Jika Bandung memiliki RTH sesuai dengan angka ideal, maka sinar matahari itu 80 persen diserap oleh pepohonan untuk fotosintesis, 10 persen kembali ke angkasa, dan 10 persennya lagi yang menempel di bangunan, aspal, dan lain-lain.
Krisis RTH juga sangat penting dalam mengurangi penurunan air tanah. Menurut Badan Pengendalian Lingkungan Hidup Kota Bandung, pada 2006 akibat berkurangnya persentase ruang terbuka hijau maka setiap tahunnya permukaan tanah di Kota Bandung menyusut sekitar 42 sentimeter. Di Babakan Siliwangi, misalnya permukaan air tanah berada pada kedudukan 14,35 meter dari sebelumnya 22,99 meter.

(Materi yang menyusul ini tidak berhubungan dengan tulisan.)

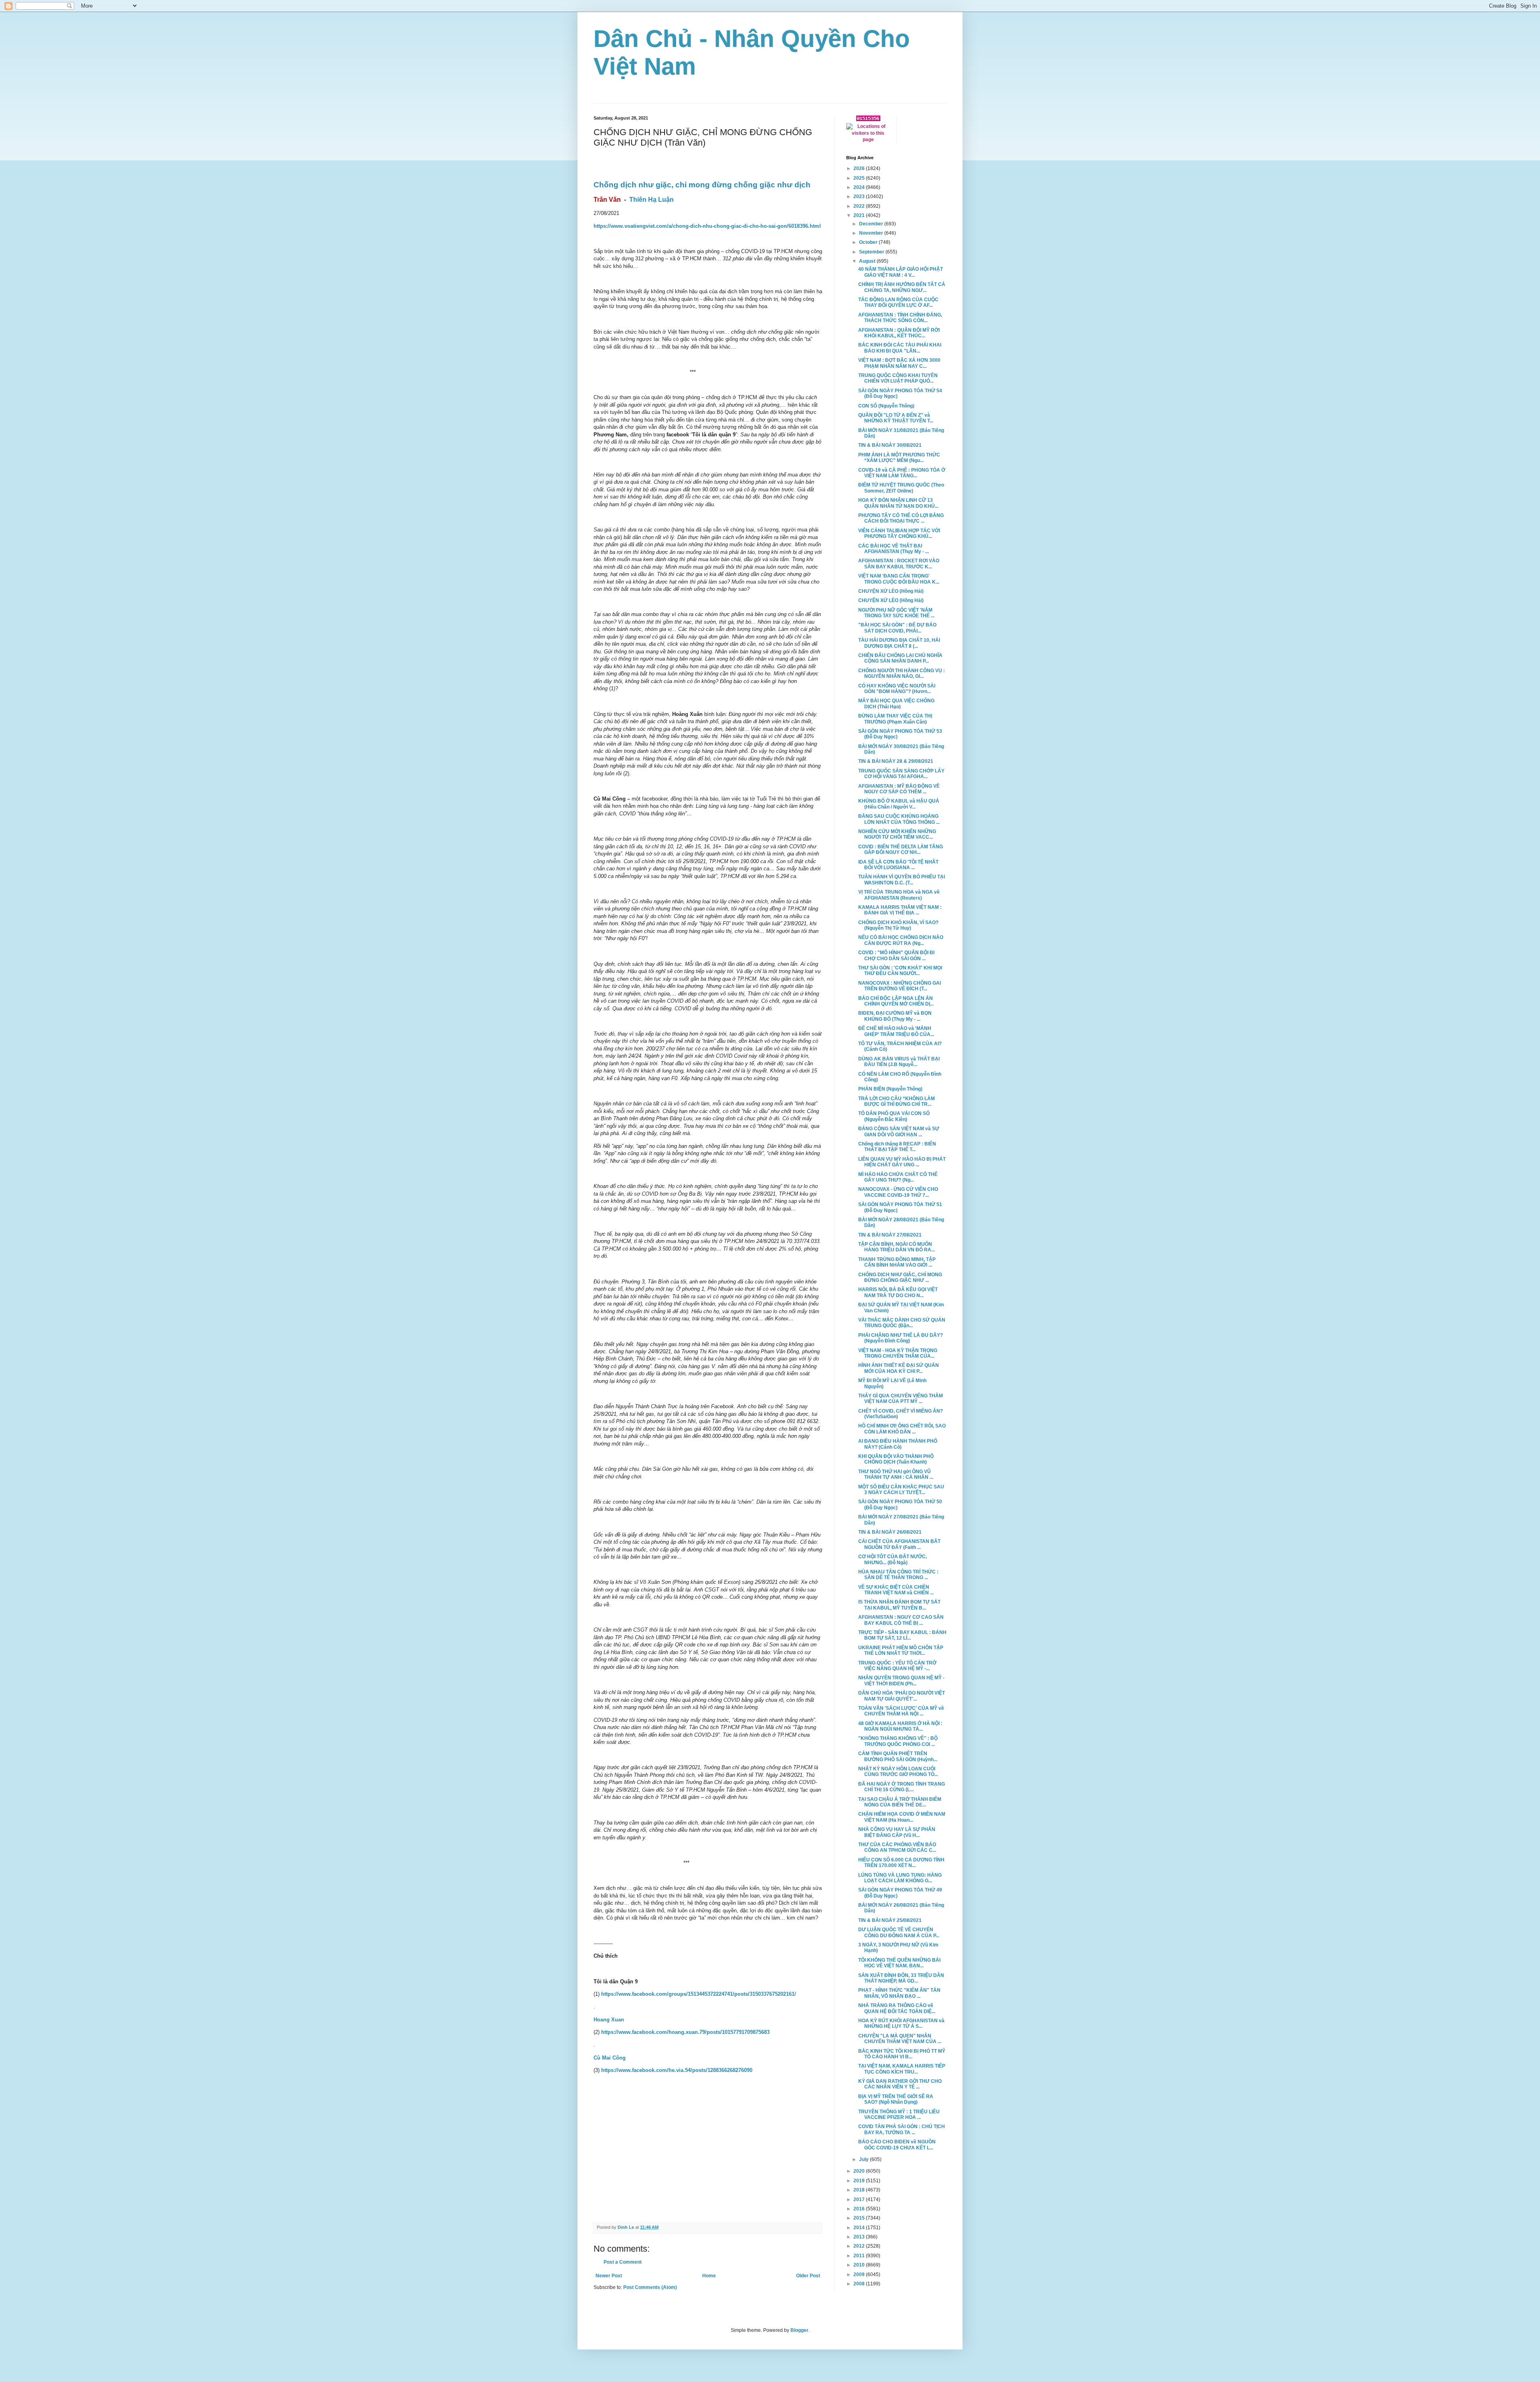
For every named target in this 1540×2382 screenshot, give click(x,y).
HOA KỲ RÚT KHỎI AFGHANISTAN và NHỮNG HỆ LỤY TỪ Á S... (901, 2023)
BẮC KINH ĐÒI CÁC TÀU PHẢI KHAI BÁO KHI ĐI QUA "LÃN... (899, 347)
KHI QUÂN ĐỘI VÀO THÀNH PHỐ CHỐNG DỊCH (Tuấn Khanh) (896, 1459)
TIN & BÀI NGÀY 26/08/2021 (890, 1532)
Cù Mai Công (610, 2058)
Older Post (808, 2276)
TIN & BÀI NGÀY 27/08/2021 (890, 1235)
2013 (859, 2237)
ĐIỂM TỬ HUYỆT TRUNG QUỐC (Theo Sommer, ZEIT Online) (901, 487)
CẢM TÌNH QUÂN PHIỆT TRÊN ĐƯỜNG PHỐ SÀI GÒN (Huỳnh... (897, 1756)
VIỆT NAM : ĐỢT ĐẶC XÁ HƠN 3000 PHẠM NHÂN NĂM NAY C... (899, 363)
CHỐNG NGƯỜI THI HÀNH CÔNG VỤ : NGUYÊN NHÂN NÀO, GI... (901, 673)
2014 (859, 2227)
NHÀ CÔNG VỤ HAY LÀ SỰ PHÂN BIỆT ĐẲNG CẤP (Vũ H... (896, 1832)
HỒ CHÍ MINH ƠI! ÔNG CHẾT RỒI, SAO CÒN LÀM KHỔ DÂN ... (902, 1428)
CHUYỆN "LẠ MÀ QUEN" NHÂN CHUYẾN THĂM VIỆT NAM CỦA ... (899, 2038)
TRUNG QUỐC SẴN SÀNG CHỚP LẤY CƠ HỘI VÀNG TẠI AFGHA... (901, 773)
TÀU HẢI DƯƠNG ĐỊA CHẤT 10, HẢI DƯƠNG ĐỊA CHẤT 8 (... (899, 643)
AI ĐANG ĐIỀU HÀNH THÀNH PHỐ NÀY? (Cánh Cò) (897, 1443)
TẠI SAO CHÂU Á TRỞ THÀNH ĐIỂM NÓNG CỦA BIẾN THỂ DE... (899, 1802)
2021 (859, 215)
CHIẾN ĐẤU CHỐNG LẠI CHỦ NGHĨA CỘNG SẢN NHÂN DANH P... (900, 658)
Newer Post (609, 2276)
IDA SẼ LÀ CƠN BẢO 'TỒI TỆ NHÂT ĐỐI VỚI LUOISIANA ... (898, 864)
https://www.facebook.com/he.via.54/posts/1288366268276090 (676, 2070)
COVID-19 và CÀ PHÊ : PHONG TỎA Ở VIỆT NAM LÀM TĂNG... (901, 472)
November (871, 233)
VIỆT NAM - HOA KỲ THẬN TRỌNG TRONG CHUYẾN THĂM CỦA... (897, 1353)
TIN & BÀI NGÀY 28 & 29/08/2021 (895, 761)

Selain itu, RTH berperan mengurangi pemanasan global.Kekurangan ruang terbuka hijau dan pepohonan membuat emisi atau karbon dioksida banyak yang lepas ke angkasa untuk memicu pemanasan global. Setiap 1.000 megawatt yang dihasilkan dari pembangkit listrik bertenaga batubara akan menghasilkan emisi karbon dioksida 5,6 juta ton per tahun.
Sebuah kendaraan bermotor yang memerlukan bahan bakar 1 liter per 13 km dan tiap hari memerlukan bbm 10 liter maka akan menghasilkan emisi karbon dioksida sebanyak 30 kg per hari atau 9 ton per tahun. Kita asumsikan jumlah kendaraan bermotor di Kota Bandung yang terbak macet mencapai 500 ribu kendaraan setiap harinya, maka emisi karbon dioksida yang terbang ke atmosfer sebanyak 4,5 juta ton per tahun.